Por el mundo se palpa cierto afán de instituir, de proveer la muerte a aquel que es un «problema», atendiendo a su supuesto deseo de morir. Si está inconsciente, ¿cómo saberlo, infalible? La reglamentación deberá fijar estos difíciles términos. Pero, aún, si se cumplen los aparatosos trámites, como los de la ponencia colombiana, con segundas opiniones de expertos en la enfermedad, conceptos de psicólogos y psiquiatras —¿en la selva?—, esa «solución final» no será tan expedita como se promete.

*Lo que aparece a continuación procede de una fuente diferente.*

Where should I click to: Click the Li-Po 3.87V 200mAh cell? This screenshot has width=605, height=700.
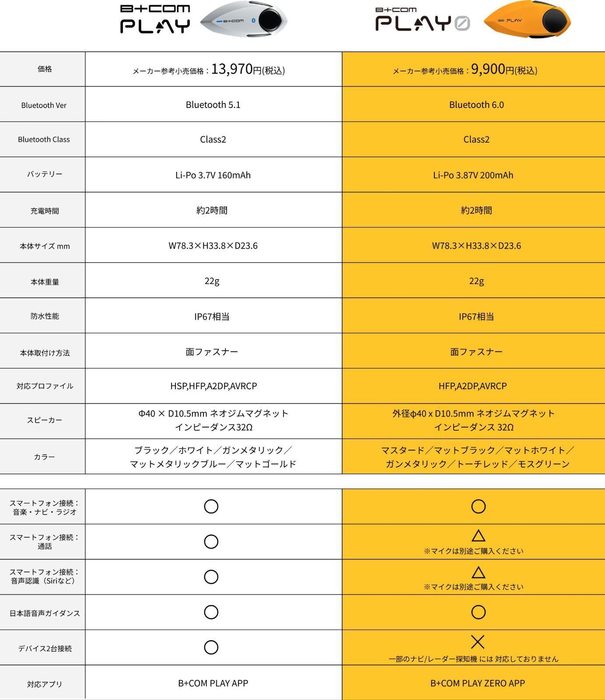473,175
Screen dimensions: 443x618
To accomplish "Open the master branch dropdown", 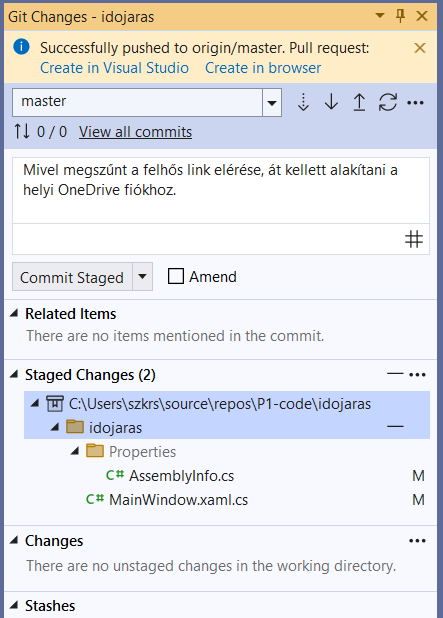I will pyautogui.click(x=272, y=102).
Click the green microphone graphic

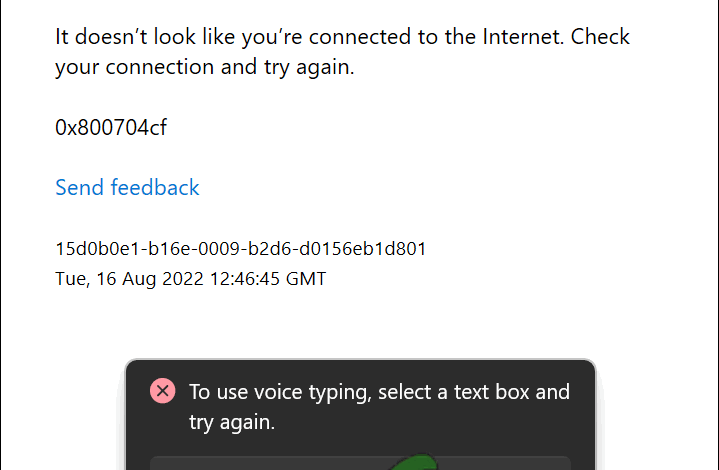coord(414,462)
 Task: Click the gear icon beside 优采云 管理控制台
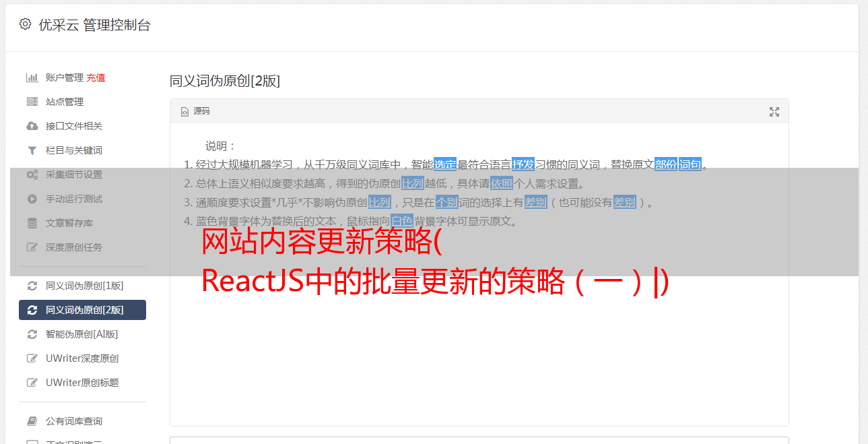tap(25, 25)
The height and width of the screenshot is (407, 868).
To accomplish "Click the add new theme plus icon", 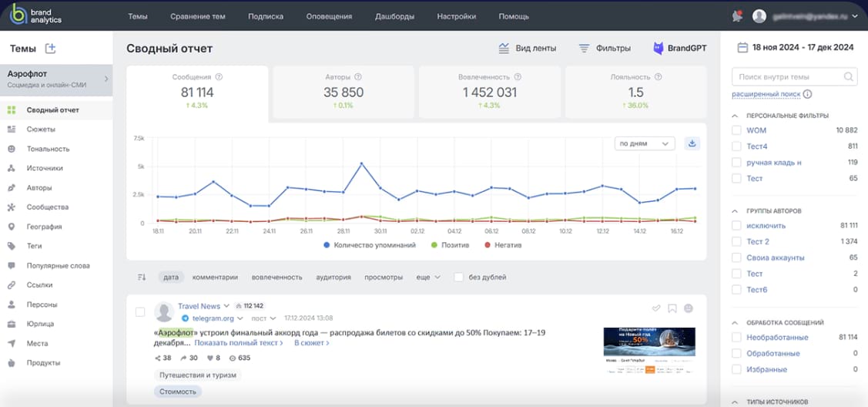I will coord(51,49).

Son nuestras libertades: Del mismo modo que otros escollos legales, la eutanasia activa ha servido de escapatoria a procesos gravosos para la sociedad, como en el caso del octogenario político holandés Edward Brongersma, acusado de pedofilia, que prefirió escurrirse gracias a la «compasión» de un médico amigo. ¿Y qué decir de los seguros en moneda local o extranjera que no se verían afectados por la eutanasia activa o el suicidio asistido?
Ahora bien, el suicidio implica una acción reservada de la persona, su última intervención. No es claro que deba volverse un servicio estatal, tan simple como la píldora anticonceptiva del siguiente día. El doctor Jack Kevorkian, preso por homicidio —y por filmar y vender la muerte de sus enfermos a la televisión—, es el ícono contemporáneo del suicidio asistido. No actúo directamente; facilitó las substancias a quienes querían suicidarse —igual pudo recetarles colesterol por toneladas u otra imprudencia médica, pues es patólogo después de todo—, pero, obsesionado con la muerte, diseñó su «máquina del suicidio» para el público. Inmolarse deriva, en últimas, de una reflexión, si se quiere, ética del individuo, que no necesita consultarla con la sociedad. En lo colectivo, proponer en países desangrados y, de por sí, suicidas, un «programa estatal de inmolaciones» es, por lo menos, un desatino. La eutanasia activa a pacientes sin ninguna opción de vida digna puede ser un acto de humanidad. La ejecución de alguien que no se atreve a asumir su individualidad parece un despropósito.
El médico que reconoce los primeros pálpitos del que llega, también confirma los últimos latidos del que se va e incluso le acompaña al portal sin colocarle trabas, pero debe precisarse hasta qué punto debe decidir su muerte. Resolver morirse por eutanasia activa es una opción, un ejercicio de la libertad. El debate indicará qué tan preparados están nuestros países frente a un tema hasta ahora sólo legislado en Holanda, Bélgica y el estado de Oregón (E.U.A.).